Electric Fan After Heatsoak

There are only two scenarios regarding heatsoaked startups.
1/ Fuel has evaporated and isn’t there for the injectors - you can’t start. It isn’t going to run until you have cleared the blockage.
2/ The computer fuels the engine at startup incorrectly because the sensor is returning a high (heatsoaked) temperature when in reality, the “correct” temperature is lower. More fuel is needed than the computer is giving it.

It then runs rough at startup. This isn’t a blockage. This is now definitely a sensor problem. The air and/or coolant sensors are returning too high a temperature and the fueling is being leaned out as a result. There is nothing you can do like feathering the throttle, because that is just leaning it out more. What you need to do is fool the computer into thinking it is colder than the sensors are reporting it to be. You can do this by pulling the coolant sensor out of its socket. This mimics a stone cold freezing temperature and the computer pumps loads of fuel in. You now feather the throttle to return the air:fuel ratio to a combustible value and the circulating coolant soon returns the sensor to a sensible value that reflects coolant temperature not heatsoaked temperature. You can now plug the coolant sensor back in and the car will behave. This is exactly what is going on in a smaller way when you report that it “runs rough for the first twenty seconds”.

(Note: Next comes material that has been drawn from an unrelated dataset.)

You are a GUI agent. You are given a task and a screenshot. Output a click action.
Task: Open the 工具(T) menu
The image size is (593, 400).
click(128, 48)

I’ve observed exactly this on my extensively datalogged car when it was stuck heatsoaking for six hours on a summer’s day after a hot shutdown. What you see on the log is that the coolant temperature drops before it starts going up. This means the actual temperature was lower than the sensor was reporting at startup and it only moved to the non-heatsoaked value once coolant had started circulating in earnest. Coincidentally, that’s when the rough running peters out.

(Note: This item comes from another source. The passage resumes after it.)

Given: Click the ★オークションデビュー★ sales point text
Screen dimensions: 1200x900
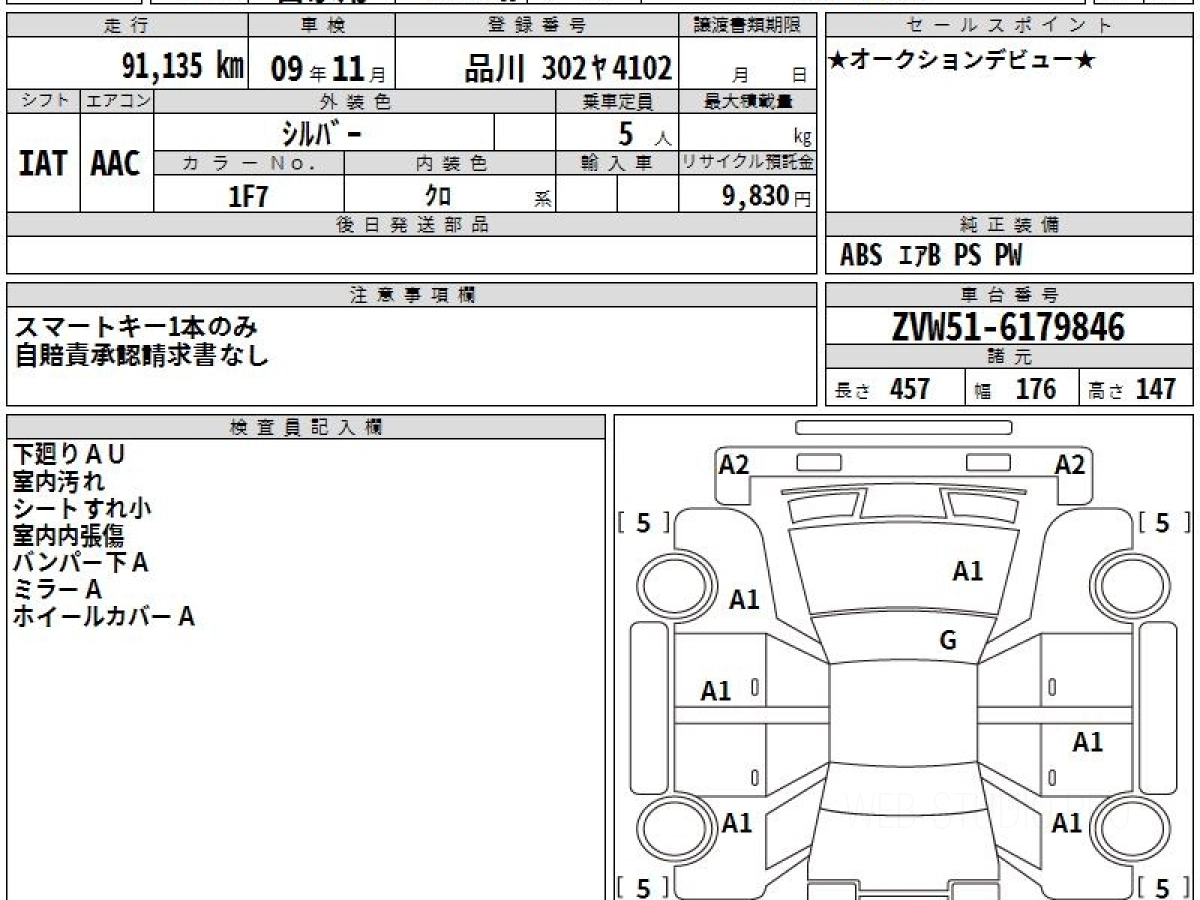Looking at the screenshot, I should coord(961,61).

Heatsoak post shutdown. Look in the archives for my post on that which was posted in the xjs section. See Solving heatsoak - a worked example and Vapor Lock...a different view?

Don’t overthink this, because you cannot drop the temperature below that of the thermostat opening temperature, because that’s how thermostats work. What you actually want is for the coolant sensor to be accurately reporting the temperature, rather than get hung up about electric fans or coolant circulation. Whether you run the engine for 45 seconds to swap the coolant in the rad with that in the block, or whether you go some fancy electric route doesn’t much matter.

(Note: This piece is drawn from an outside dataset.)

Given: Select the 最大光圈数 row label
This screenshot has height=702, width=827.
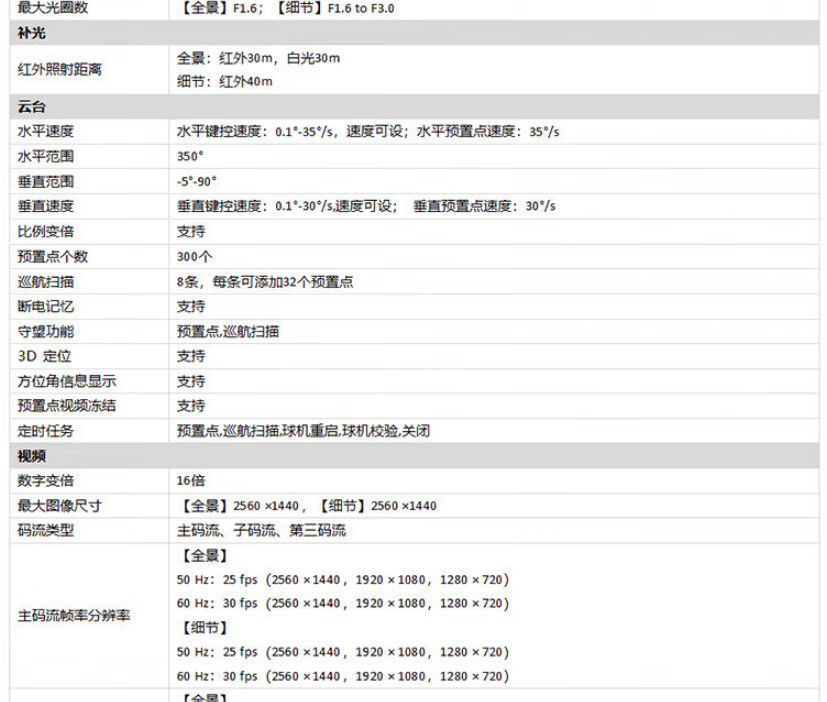Looking at the screenshot, I should 53,8.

If you want to be scientific, use an ohmmeter to measure the coolant sensor ohms at shutdown and plug in a resistor no lower than that value into the loom (or use higher ohms to reflect cooler coolant) and restart your heatsoaked engine. My guess is that the engine will start, subject to it being a “1/” problem, not a “2/”.

If you genuinely have a boiled fuel rail due to heatsoak, then no amount of wrapping or insulation will help, long term. You will need either persistent airflow, intermittent fuel pump flow or a periodic swap of the water in the rad with the water in the block.